One side of this implication is clear i.e. if $30 \mid x$ then $2,3$ and $5$ also
divide $x$. On the other hand suppose that $2,3$ and $5$ divide $x$. Then by the
fundamental theorem of arithmetic we have the unique prime factorization
$x=\pm 1*2^{\epsilon_{1}}*3^{\epsilon_{2}*}5^{\epsilon_{3}}*\ldots$ and in
particular we find that $\epsilon_{1},\epsilon_{2},\epsilon_{3}$ are all at
least 1. So $30=2*3*5$ divides $x$ as well. (It is sometimes useful to think
that $a$ divides $b$ if and only if $b$ ``contains'' $a$'s prime factorization.)

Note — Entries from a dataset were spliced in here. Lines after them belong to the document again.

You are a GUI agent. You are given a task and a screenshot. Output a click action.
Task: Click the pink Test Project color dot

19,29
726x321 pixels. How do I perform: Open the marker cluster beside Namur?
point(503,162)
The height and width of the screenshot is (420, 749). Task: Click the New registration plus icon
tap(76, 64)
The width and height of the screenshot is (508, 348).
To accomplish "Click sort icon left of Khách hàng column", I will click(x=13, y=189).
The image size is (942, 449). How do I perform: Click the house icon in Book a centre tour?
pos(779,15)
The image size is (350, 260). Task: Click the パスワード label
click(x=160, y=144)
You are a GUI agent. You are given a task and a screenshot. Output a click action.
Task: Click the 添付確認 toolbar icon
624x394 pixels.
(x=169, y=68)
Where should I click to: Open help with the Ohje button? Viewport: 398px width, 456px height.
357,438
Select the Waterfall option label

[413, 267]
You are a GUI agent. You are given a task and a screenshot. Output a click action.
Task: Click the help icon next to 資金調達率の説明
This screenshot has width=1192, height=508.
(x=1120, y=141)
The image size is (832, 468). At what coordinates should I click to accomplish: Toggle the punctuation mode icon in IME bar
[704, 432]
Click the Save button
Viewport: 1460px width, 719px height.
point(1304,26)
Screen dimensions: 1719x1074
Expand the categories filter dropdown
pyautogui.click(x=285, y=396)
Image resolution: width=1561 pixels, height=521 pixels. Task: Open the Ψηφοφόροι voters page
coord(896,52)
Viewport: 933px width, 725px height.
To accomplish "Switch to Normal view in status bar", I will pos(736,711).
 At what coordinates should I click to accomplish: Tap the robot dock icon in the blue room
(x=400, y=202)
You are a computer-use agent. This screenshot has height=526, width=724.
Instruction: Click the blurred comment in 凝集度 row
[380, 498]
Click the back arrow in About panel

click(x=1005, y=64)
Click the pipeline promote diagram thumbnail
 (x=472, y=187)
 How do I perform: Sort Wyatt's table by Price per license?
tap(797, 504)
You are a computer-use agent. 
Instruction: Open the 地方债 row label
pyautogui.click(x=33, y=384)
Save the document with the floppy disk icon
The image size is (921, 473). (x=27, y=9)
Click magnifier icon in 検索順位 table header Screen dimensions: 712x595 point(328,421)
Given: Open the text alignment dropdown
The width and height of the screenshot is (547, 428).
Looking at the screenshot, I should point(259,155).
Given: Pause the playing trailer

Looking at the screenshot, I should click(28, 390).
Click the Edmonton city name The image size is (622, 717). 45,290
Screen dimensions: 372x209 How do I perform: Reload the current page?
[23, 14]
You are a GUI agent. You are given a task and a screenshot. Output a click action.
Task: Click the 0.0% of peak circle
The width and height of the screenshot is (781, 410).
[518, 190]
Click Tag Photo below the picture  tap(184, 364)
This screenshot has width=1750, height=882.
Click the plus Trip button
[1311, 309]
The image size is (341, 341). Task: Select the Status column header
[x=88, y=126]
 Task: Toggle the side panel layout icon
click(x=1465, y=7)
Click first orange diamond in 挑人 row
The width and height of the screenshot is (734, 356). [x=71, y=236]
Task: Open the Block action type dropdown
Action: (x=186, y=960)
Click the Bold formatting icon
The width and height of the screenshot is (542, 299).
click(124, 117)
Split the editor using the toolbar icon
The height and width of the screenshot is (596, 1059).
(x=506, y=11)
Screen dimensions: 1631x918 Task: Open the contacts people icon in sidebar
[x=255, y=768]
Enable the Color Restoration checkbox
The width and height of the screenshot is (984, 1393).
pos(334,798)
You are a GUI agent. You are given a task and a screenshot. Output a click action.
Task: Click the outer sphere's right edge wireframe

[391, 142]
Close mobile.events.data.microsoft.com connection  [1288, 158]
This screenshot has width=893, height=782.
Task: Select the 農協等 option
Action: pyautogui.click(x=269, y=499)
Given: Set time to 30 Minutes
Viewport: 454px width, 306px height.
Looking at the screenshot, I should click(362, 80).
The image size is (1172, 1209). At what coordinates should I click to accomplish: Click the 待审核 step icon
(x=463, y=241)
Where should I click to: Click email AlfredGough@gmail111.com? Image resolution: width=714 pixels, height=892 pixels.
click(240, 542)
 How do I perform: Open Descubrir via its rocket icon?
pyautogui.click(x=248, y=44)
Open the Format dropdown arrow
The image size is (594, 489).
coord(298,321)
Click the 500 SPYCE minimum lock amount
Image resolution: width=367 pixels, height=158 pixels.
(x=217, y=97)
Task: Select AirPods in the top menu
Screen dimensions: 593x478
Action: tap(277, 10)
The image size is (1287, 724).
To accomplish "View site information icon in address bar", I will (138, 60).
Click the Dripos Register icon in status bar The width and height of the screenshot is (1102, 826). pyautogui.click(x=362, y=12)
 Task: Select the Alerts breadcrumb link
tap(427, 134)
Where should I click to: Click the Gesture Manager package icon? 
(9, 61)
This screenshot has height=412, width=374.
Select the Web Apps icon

So if we show that $n \mid a^{5}-a$ for all $a$ when $n=2,3,5$, we're done. So
we check for each of them. I'll only do the case for $n=5$, we need to check for
$a=0,1,2,3,4$. When $a=0,1$ the equation clearly holds. For the rest:\[ \bob{rcl}
4^{5}=4^{2}*4^{2}*4&\equiv& 1*1*4 \equiv 4 \mod(5)\\
3^{5}=3^{2}*3^{2}*3&\equiv& (-1)*(-1)*3 \equiv 3 \mod(5)\\
2^{5}=4*2^{3}&\equiv& (-1)*3 \equiv 2 \mod(5)\\
\killbob \]
So we have that for each $a \in \Z$, $a^{5}\equiv a \mod(5)$. Similarly the
equations also hold for all $a$ modulo 2 and 3. We can therefore infer that
for all $a \in \Z, a^{5}\equiv a \mod(30)$.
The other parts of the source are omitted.